■ Document excerpt
________________

Tuesday, August 12, 2008

Galatians 3:26 - 4:7

This is the second half of the sermon I am due to preach on Sunday.

And when we come to prayer we are apt to be dumb before him lest like Job we
“speak of things we do not understand; things too wonderful for us to know.”

Yet we are commanded to pray. How could we have the audacity to do so?

Someone once wrote:
I doubt a God with stars to see
Would ever deign to look at me.

We can sympathise with the feeling. Imagine the ant we are about to step on shouting up at us, “Don’t step on me!” Imagine the bacterium in our intestines saying at the top of its voice, “Don’t take that antibiotic!” Imagine a small fish at the bottom of the Pacific Ocean crying out to George Bush, “Save me from that shark!”

We are so puny and God is so great. How could He possibly care what we say.

Perhaps an illustration from medicine will help. Imagine a man with a small cancer. He looks normal. He behaves normally. No-one would ever know there was anything wrong with him. You are his doctor and he comes for a check up. You do all the usual things. You look at his tongue. You make him say, “Ah!” You listen to his chest. Nothing. You take his blood pressure. Normal. You feel his tummy. Nothing abnormal to feel. You look in his eyes with your ophthalmoscope. You peel back his lower lid. You look in his ears with your otoscope. You bang his knees and ankles with your patella hammer. You test his sensation with a hatpin. You do a blood test; in fact you do a range of blood tests. You test for hemoglobin and urea, white count, red count, platelet count; prothrombin time, liver function tests, kidney function tests, thyroid function tests. You test for uric acid, you test his immunoglobulins, you test his PSA, and LDH and CA125. They are all normal. Still you are not satisfied.

You order a CT Scan and an MRI scan and a PET scan. All you see on your computer screen are images in various shades of grey. Everything seems normal. Then you start looking inside with sigmoidoscope and gastroduodenoscope and colonoscope – but all seems normal. There is a cancer there – I told you there was, but it is so small that you cannot see it.

Finally, you take an anti-cancer antibody labelled with radioactive iodine and inject it into his body. Then you scan him with a gamma camera. On the cathode ray tube shining out for everyone to see is the cancer. It is tiny, but detected by the antibody it shines out like a flare at sea on a dark night.

It’s like God has an antibody to sin. My house is an insignificant dot on the map of England. In all the vast and mighty universe it is an infinitesimal spec. Yet sin beams out from it like a beacon across infinities of space. No wonder God notices it. Everywhere else in every galaxy God is obeyed. Here alone, on planet earth, is rebellion. Here alone was it necessary for God to send his son to redeem the lost.

In the passage we read from Galatians, Paul pictures us a slaves; the most insignificant members of a household. We count for nothing. We can be bought or sold on a whim. Our lives or deaths mean nothing. We can have no access to the head of the household. Our complaints are as nothing; our desires meaningless; our lives pointless.

It is when we see our smallness and God's greatness that we can begin to appreciate what Jesus has done for us. Do we see differences between ourselves? God sees none. I am greater than he; I am more important, I am cleverer, I am richer, I am more hard working; I am a man and she is a woman; I am white and he is black; I am a Jew and he is a Gentile; I am English and he is an immigrant. All God sees is a sinner in need of a savior.

________________

■ Data provided
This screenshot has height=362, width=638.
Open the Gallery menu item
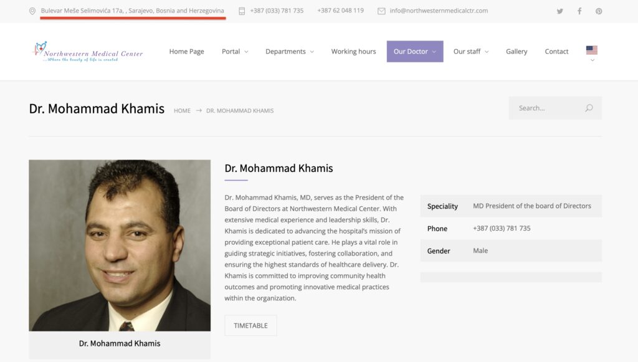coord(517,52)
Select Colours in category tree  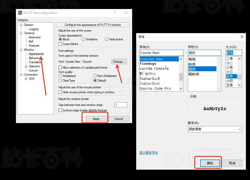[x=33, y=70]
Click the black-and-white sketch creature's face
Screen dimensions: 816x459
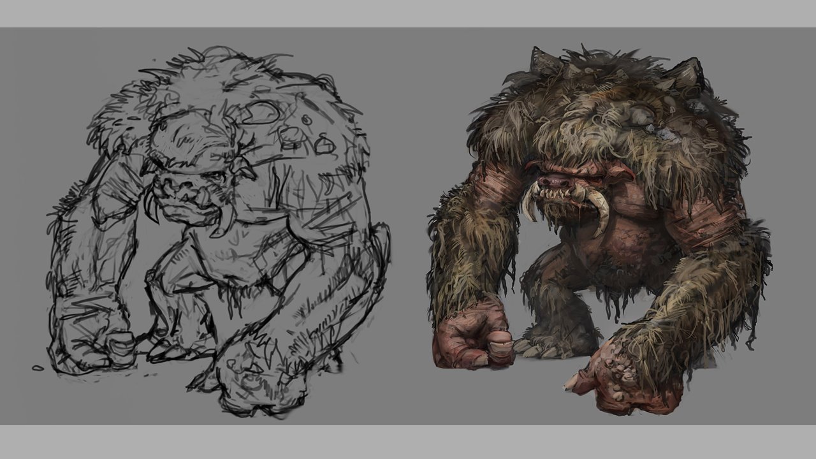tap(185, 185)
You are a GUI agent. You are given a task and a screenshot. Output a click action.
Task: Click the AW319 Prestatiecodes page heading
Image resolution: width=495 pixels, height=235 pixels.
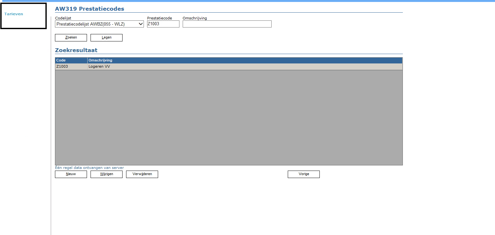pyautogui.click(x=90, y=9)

________________

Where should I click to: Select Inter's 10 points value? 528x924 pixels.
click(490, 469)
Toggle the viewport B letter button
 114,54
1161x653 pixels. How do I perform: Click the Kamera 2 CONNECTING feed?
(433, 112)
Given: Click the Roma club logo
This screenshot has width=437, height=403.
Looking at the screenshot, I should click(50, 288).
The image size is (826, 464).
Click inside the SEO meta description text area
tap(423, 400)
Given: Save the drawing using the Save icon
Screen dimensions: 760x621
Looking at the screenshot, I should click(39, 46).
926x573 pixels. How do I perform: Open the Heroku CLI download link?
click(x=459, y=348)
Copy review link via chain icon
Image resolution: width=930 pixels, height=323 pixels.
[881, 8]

________________

■ Task statement
Reproduce word for word the part of the sermon above that begins at "Tuesday, August 12, 2008" and ends after "audacity to do so?".

■ Answer space
Tuesday, August 12, 2008

Galatians 3:26 - 4:7

This is the second half of the sermon I am due to preach on Sunday.

And when we come to prayer we are apt to be dumb before him lest like Job we
“speak of things we do not understand; things too wonderful for us to know.”

Yet we are commanded to pray. How could we have the audacity to do so?